The choice of Israel as the site for the first post-Corona IBS Symposium – whose home-base is metropolitan Tel Aviv, the first Hebrew city – embodies all the tensions these issues raise: in a country initially founded on the idea of ‘setting things right’ after World War II, an idea which in turn has created new injustices, while still experiencing the threat of extinction, real or imagined.

The Symposium will manifest the unique character of a "Wandering Symposium", hosted by the three major academic theatre departments in Israeli universities – Tel Aviv, Jerusalem and Haifa. Tel Aviv University will host two of the Symposium days – including the registration and the opening ceremony – and Jerusalem and Haifa will each host one day (Haifa – December 13, Jerusalem – December 15). The program in each location – adjusted to the orientation of the respective department and city – will comprise one keynote speech, panels, workshops and a roundtable, as well as a varied artistic program. A full-day excursion in Jerusalem (December 16) will follow the Symposium.
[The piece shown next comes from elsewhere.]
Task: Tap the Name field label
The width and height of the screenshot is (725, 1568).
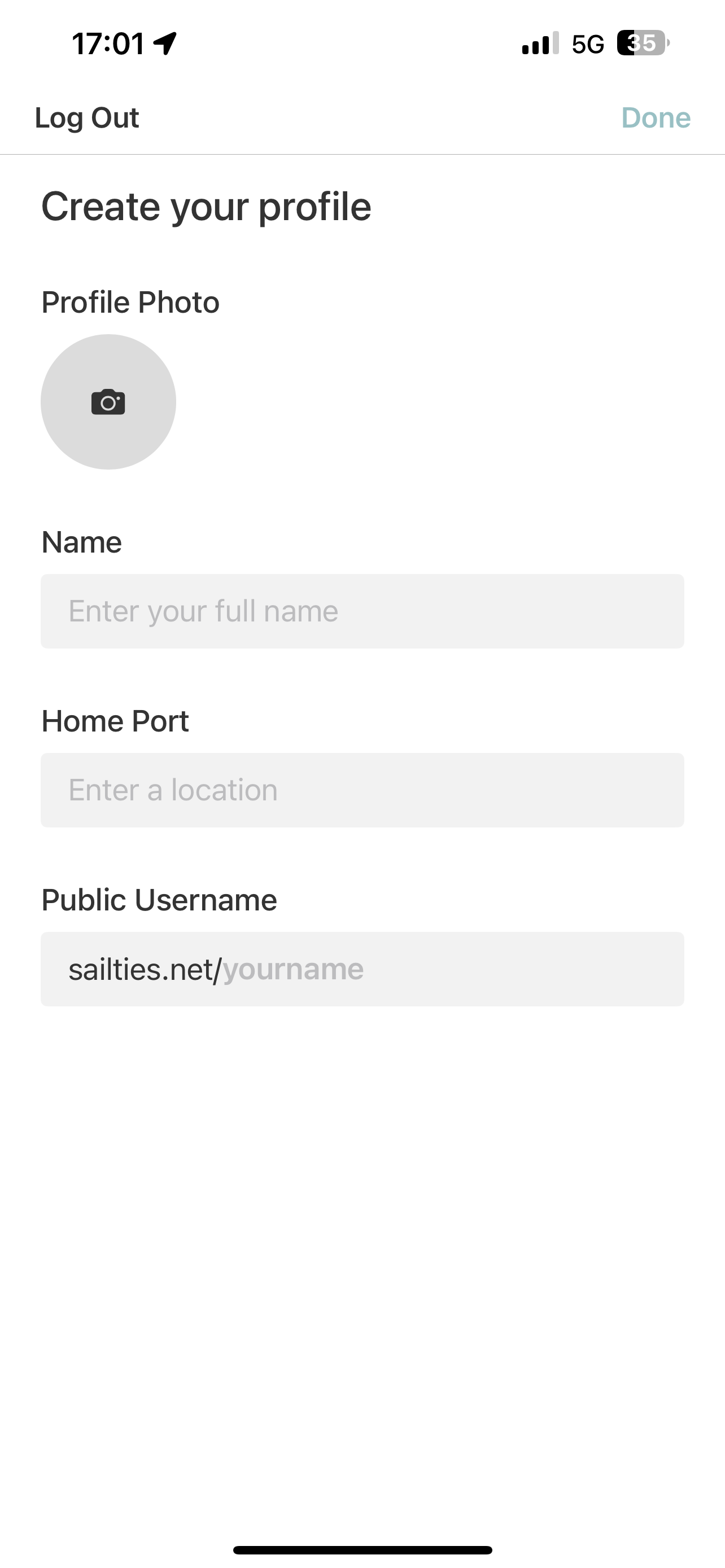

Our aim is to promote the study and research of Brecht, and we therefore welcome the participation of advanced degree students and young scholars. This will, inter alia, be underlined in our artistic program by featuring one of Brecht’s most intriguing texts – Antigone, directed by Ira Avneri; the activist protest show – Making a Revolution by Einat Weizman – at the Jaffa Theatre; and a short presentation of Brecht's poems by drama students at Tel Aviv University, directed by Gad Kaynar-Kissinger.